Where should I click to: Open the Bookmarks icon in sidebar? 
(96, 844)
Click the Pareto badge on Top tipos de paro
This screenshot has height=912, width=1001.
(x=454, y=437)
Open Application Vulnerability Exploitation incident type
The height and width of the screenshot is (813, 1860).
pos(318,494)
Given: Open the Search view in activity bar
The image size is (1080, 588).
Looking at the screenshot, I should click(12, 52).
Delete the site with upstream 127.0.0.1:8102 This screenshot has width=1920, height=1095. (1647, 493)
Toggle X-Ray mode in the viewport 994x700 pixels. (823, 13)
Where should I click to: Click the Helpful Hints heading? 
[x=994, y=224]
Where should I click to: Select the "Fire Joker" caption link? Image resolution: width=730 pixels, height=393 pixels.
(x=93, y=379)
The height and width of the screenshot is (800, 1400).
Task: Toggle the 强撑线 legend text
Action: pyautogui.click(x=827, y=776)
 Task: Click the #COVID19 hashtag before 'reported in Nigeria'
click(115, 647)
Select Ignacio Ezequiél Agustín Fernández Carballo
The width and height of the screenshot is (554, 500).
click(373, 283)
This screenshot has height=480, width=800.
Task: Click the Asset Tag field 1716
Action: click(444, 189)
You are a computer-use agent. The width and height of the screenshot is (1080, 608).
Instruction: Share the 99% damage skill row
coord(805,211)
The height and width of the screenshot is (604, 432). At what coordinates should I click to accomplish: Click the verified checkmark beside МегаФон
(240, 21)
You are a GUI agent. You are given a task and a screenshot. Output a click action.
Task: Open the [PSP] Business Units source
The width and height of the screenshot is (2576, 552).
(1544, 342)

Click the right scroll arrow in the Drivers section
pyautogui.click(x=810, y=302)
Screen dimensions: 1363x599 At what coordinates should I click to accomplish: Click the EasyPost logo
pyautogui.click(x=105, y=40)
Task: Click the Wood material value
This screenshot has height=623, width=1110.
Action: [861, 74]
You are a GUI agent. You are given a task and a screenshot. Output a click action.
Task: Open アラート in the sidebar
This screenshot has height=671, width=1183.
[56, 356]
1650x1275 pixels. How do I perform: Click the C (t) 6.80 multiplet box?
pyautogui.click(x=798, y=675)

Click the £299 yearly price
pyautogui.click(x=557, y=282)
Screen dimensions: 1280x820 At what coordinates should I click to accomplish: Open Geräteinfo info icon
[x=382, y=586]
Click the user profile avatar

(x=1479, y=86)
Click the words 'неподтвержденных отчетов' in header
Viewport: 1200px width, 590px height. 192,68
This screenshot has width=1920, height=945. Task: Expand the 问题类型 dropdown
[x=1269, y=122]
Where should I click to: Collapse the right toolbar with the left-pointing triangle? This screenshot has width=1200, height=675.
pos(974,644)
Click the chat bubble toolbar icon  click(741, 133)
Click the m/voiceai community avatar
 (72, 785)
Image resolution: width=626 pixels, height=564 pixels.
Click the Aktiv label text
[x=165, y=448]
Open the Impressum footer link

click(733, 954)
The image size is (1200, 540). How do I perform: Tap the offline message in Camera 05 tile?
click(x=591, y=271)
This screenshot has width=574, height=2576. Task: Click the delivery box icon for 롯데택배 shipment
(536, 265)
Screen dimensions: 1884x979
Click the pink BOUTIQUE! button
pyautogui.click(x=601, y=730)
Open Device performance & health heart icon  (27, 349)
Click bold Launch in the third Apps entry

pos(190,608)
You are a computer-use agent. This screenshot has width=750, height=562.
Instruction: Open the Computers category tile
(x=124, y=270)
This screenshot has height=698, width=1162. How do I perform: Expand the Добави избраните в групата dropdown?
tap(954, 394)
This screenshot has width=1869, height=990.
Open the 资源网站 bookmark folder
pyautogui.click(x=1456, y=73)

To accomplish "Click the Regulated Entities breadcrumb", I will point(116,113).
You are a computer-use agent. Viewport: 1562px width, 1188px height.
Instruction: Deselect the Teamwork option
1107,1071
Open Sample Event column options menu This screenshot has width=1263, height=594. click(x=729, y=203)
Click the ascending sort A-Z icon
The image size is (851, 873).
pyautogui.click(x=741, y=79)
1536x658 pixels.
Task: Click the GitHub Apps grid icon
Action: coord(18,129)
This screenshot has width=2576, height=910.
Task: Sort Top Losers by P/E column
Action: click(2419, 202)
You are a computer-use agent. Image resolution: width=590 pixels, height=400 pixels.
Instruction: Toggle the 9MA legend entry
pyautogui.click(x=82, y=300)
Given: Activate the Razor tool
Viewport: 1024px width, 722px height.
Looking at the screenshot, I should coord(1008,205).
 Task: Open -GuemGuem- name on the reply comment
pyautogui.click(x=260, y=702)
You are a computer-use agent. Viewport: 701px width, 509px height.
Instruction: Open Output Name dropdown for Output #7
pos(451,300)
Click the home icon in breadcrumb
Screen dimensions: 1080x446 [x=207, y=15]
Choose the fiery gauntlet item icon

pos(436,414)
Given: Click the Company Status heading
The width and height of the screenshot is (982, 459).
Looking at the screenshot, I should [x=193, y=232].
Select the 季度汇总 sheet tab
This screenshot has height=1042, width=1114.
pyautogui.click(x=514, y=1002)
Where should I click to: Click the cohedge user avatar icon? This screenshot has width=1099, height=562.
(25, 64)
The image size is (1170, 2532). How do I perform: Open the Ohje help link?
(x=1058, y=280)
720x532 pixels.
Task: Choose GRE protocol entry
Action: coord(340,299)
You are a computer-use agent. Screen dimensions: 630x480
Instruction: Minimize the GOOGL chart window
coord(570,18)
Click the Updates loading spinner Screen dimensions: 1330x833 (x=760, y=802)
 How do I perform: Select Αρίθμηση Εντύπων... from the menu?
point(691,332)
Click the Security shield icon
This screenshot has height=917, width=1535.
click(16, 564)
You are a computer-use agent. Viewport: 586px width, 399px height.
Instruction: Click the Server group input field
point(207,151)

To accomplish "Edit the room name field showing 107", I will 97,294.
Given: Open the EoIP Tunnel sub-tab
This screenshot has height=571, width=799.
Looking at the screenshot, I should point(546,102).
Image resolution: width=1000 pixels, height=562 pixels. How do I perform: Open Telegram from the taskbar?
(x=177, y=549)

────────

→ Problem to solve:
All entries are to be reproduced verbatim, with none omitted.

→ Task result:
Where should I click to: Open the Bookmarks icon in sidebar? 
(96, 844)
Click the Pareto badge on Top tipos de paro
This screenshot has height=912, width=1001.
(x=454, y=437)
Open Application Vulnerability Exploitation incident type
The height and width of the screenshot is (813, 1860).
pos(318,494)
Given: Open the Search view in activity bar
The image size is (1080, 588).
Looking at the screenshot, I should click(12, 52).
Delete the site with upstream 127.0.0.1:8102 This screenshot has width=1920, height=1095. (1647, 493)
Toggle X-Ray mode in the viewport 994x700 pixels. (823, 13)
Where should I click to: Click the Helpful Hints heading? 
[x=994, y=224]
Where should I click to: Select the "Fire Joker" caption link? Image resolution: width=730 pixels, height=393 pixels.
(x=93, y=379)
The height and width of the screenshot is (800, 1400).
Task: Toggle the 强撑线 legend text
Action: pyautogui.click(x=827, y=776)
 Task: Click the #COVID19 hashtag before 'reported in Nigeria'
click(115, 647)
Select Ignacio Ezequiél Agustín Fernández Carballo
The width and height of the screenshot is (554, 500).
click(373, 283)
This screenshot has height=480, width=800.
Task: Click the Asset Tag field 1716
Action: click(444, 189)
You are a computer-use agent. The width and height of the screenshot is (1080, 608).
Instruction: Share the 99% damage skill row
coord(805,211)
The height and width of the screenshot is (604, 432). At what coordinates should I click to accomplish: Click the verified checkmark beside МегаФон
(240, 21)
You are a GUI agent. You are given a task and a screenshot. Output a click action.
Task: Open the [PSP] Business Units source
The width and height of the screenshot is (2576, 552).
(1544, 342)

Click the right scroll arrow in the Drivers section
pyautogui.click(x=810, y=302)
Screen dimensions: 1363x599 At what coordinates should I click to accomplish: Click the EasyPost logo
pyautogui.click(x=105, y=40)
Task: Click the Wood material value
This screenshot has height=623, width=1110.
Action: [861, 74]
You are a GUI agent. You are given a task and a screenshot. Output a click action.
Task: Open アラート in the sidebar
This screenshot has height=671, width=1183.
[56, 356]
1650x1275 pixels. How do I perform: Click the C (t) 6.80 multiplet box?
pyautogui.click(x=798, y=675)

Click the £299 yearly price
pyautogui.click(x=557, y=282)
Screen dimensions: 1280x820 At what coordinates should I click to accomplish: Open Geräteinfo info icon
[x=382, y=586]
Click the user profile avatar

(x=1479, y=86)
Click the words 'неподтвержденных отчетов' in header
Viewport: 1200px width, 590px height. 192,68
This screenshot has width=1920, height=945. Task: Expand the 问题类型 dropdown
[x=1269, y=122]
Where should I click to: Collapse the right toolbar with the left-pointing triangle? This screenshot has width=1200, height=675.
pos(974,644)
Click the chat bubble toolbar icon  click(741, 133)
Click the m/voiceai community avatar
 (72, 785)
Image resolution: width=626 pixels, height=564 pixels.
Click the Aktiv label text
[x=165, y=448]
Open the Impressum footer link

click(733, 954)
The image size is (1200, 540). How do I perform: Tap the offline message in Camera 05 tile?
click(x=591, y=271)
This screenshot has width=574, height=2576. Task: Click the delivery box icon for 롯데택배 shipment
(536, 265)
Screen dimensions: 1884x979
Click the pink BOUTIQUE! button
pyautogui.click(x=601, y=730)
Open Device performance & health heart icon  (27, 349)
Click bold Launch in the third Apps entry

pos(190,608)
You are a computer-use agent. This screenshot has width=750, height=562.
Instruction: Open the Computers category tile
(x=124, y=270)
This screenshot has height=698, width=1162. How do I perform: Expand the Добави избраните в групата dropdown?
tap(954, 394)
This screenshot has width=1869, height=990.
Open the 资源网站 bookmark folder
pyautogui.click(x=1456, y=73)

To accomplish "Click the Regulated Entities breadcrumb", I will point(116,113).
You are a computer-use agent. Viewport: 1562px width, 1188px height.
Instruction: Deselect the Teamwork option
1107,1071
Open Sample Event column options menu This screenshot has width=1263, height=594. click(x=729, y=203)
Click the ascending sort A-Z icon
The image size is (851, 873).
pyautogui.click(x=741, y=79)
1536x658 pixels.
Task: Click the GitHub Apps grid icon
Action: coord(18,129)
This screenshot has width=2576, height=910.
Task: Sort Top Losers by P/E column
Action: click(2419, 202)
You are a computer-use agent. Image resolution: width=590 pixels, height=400 pixels.
Instruction: Toggle the 9MA legend entry
pyautogui.click(x=82, y=300)
Given: Activate the Razor tool
Viewport: 1024px width, 722px height.
Looking at the screenshot, I should coord(1008,205).
 Task: Open -GuemGuem- name on the reply comment
pyautogui.click(x=260, y=702)
You are a computer-use agent. Viewport: 701px width, 509px height.
Instruction: Open Output Name dropdown for Output #7
pos(451,300)
Click the home icon in breadcrumb
Screen dimensions: 1080x446 [x=207, y=15]
Choose the fiery gauntlet item icon

pos(436,414)
Given: Click the Company Status heading
The width and height of the screenshot is (982, 459).
Looking at the screenshot, I should [x=193, y=232].
Select the 季度汇总 sheet tab
This screenshot has height=1042, width=1114.
pyautogui.click(x=514, y=1002)
Where should I click to: Click the cohedge user avatar icon? This screenshot has width=1099, height=562.
(25, 64)
The image size is (1170, 2532). How do I perform: Open the Ohje help link?
(x=1058, y=280)
720x532 pixels.
Task: Choose GRE protocol entry
Action: coord(340,299)
You are a computer-use agent. Screen dimensions: 630x480
Instruction: Minimize the GOOGL chart window
coord(570,18)
Click the Updates loading spinner Screen dimensions: 1330x833 (x=760, y=802)
 How do I perform: Select Αρίθμηση Εντύπων... from the menu?
point(691,332)
Click the Security shield icon
This screenshot has height=917, width=1535.
click(16, 564)
You are a computer-use agent. Viewport: 586px width, 399px height.
Instruction: Click the Server group input field
point(207,151)

To accomplish "Edit the room name field showing 107", I will 97,294.
Given: Open the EoIP Tunnel sub-tab
This screenshot has height=571, width=799.
Looking at the screenshot, I should point(546,102).
Image resolution: width=1000 pixels, height=562 pixels. How do I perform: Open Telegram from the taskbar?
(x=177, y=549)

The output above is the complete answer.